Canepa sagte, er «schliesse es eigentlich aus», dass Breitenreiter nach Deutschland zurückkehre – «André ist gescheit genug, dass er sicher nicht zu Hertha gehen würde.» Doch am Tag des letzten Meisterschaftsspiels sagte Breitenreiter, ein Kind der Bundesliga, kein Ziehsohn des FCZ, dass er nach Hoffenheim wechsle. Ein Favre-Wechsel light, 15 Jahre später.
Es kam Franco Foda, von dem bis heute niemand weiss, was er hätte sein sollen, Kopie oder Gegenentwurf. Aus den 200 Prozent, mit denen Canepa einst an Fischer geglaubt hatte, war die Hälfte geworden. Er sagte: «Ich bin zu 100 Prozent überzeugt: Franco Foda passt perfekt zum FC Zürich.»

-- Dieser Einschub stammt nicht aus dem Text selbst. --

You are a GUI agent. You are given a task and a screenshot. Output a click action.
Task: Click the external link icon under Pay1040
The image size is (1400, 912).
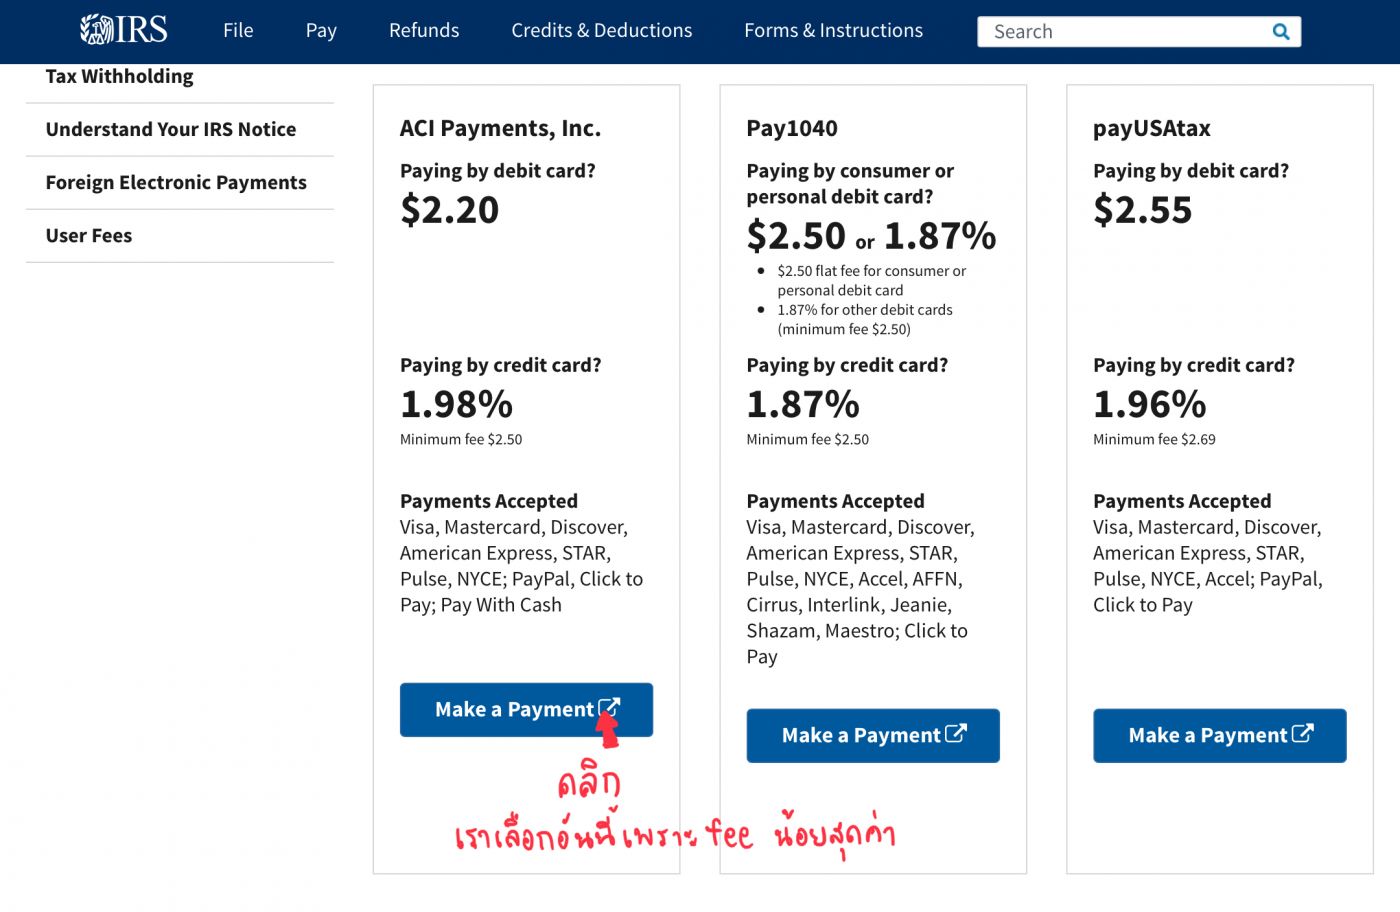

Es ging keine drei Monate, bis Foda nicht mehr passte, und als im Herbst 2022 der Nachfolger kam, Bo Henriksen, sagte Canepa, von ihm sei er zu 100 Prozent überzeugt. Und später in der «NZZ am Sonntag»: «Wir spürten bald, dass er perfekt zum FCZ passen könnte, er war unsere Wunschlösung.» Der Journalist entgegnete: «Genau das Gleiche sagten Sie über Franco Foda.» Canepa: «Eine Garantie, dass es gut kommt, gibt es nie. Das ist auch bei einer Heirat so.»
Glaube, Liebe, Heirat. Grosse Gefühle, FCZ pur.
Nachdem Anfang August 2023 Breitenreiters Aussagen die Runde gemacht hatten, er habe frühzeitig erkannt, dass «der Erfolg in Zürich als selbstverständlich hingenommen wurde. Der Verein war nicht bereit, für den nächsten Schritt zu investieren», da sagte Canepa zu «Blick»: «Wäre er beim FCZ geblieben, hätte er heute zumindest noch einen Job.»
Wer weiss. Gewiss, Breitenreiter hat seit der Entlassung in Hoffenheim keinen Job. Aber: Hyypiä war seit der Entlassung im FCZ nirgends mehr Cheftrainer. Fringer: seither nirgends mehr Cheftrainer. Auch Foda: seither nirgends mehr Cheftrainer, vielleicht bald in Kosovo. Rizzo trainierte nicht wieder einen Klub, er arbeitet heute im Verband. Meier trainierte noch Rapperswil, aber seit fünf Jahren ist auch er ohne Trainerjob.
Über wen sagt das mehr aus: über die Trainer oder über den FCZ?